Production Optimization
Batching. GPUs thrive on large batches (256–512 sequences); CPUs are optimal at 16–64 [10]. A key finding: in a naive embedding function, GPU inference accounts for only ~10% of total compute — 90% is CPU-side tokenization [10]. Disaggregating tokenization from inference (pipeline parallelism) and running multiple model replicas per GPU produced a 16× throughput improvement, sustaining 230k tokens/sec on A10g GPUs [10]. Self-hosting via Hugging Face Text Embeddings Inference (TEI) on a GPU instance is straightforward for teams crossing the ~500M-token/month threshold [21].

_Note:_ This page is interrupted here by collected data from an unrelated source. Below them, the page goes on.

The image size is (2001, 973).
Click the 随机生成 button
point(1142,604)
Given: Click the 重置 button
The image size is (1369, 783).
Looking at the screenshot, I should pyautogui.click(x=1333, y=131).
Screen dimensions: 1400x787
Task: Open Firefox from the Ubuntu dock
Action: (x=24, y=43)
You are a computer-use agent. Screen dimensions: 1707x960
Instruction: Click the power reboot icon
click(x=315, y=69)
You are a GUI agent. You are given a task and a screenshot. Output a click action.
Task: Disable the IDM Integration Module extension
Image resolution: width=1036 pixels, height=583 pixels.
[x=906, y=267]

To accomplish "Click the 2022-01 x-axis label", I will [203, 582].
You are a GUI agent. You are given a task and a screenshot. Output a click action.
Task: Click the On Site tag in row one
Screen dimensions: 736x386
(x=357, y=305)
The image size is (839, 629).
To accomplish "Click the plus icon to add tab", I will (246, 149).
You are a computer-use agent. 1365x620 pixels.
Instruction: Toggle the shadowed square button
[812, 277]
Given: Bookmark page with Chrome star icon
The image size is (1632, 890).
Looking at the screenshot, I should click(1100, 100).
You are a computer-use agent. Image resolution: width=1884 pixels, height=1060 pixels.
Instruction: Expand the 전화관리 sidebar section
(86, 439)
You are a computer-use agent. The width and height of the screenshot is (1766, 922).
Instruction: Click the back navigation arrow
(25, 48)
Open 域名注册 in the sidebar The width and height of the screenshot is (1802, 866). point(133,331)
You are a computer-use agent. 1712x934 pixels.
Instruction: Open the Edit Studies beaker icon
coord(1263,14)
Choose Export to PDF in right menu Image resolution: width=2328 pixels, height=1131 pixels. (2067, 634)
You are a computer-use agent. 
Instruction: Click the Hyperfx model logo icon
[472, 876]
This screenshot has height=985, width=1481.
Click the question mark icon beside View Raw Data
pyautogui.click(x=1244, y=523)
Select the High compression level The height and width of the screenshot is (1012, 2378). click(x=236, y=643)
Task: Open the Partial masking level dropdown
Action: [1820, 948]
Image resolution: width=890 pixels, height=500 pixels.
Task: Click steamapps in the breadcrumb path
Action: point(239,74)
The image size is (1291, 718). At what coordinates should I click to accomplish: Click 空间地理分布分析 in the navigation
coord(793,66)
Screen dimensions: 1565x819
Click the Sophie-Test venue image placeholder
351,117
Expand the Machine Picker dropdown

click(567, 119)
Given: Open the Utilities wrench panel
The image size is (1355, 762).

Vector quantization. Three tiers [11] [12]:
| Method | Compression | Recall impact | When to use |
|---|---|---|---|
| INT8 scalar | ~4× | <0.5% loss | Default first step; nearly free [13] |
| Binary (BBQ) | ~32× | Moderate loss | High-throughput; add a rescoring pass [11] |
| MRL truncation | 4–12× | 1–7% loss | Models with Matryoshka training [3] |
Binary quantization achieves 32× compression and 80% faster queries but requires a full-vector rescoring pass to recover precision [11]. Combined INT8 + dimensionality reduction can cut storage 4–8× with under 1% MTEB score drop [12].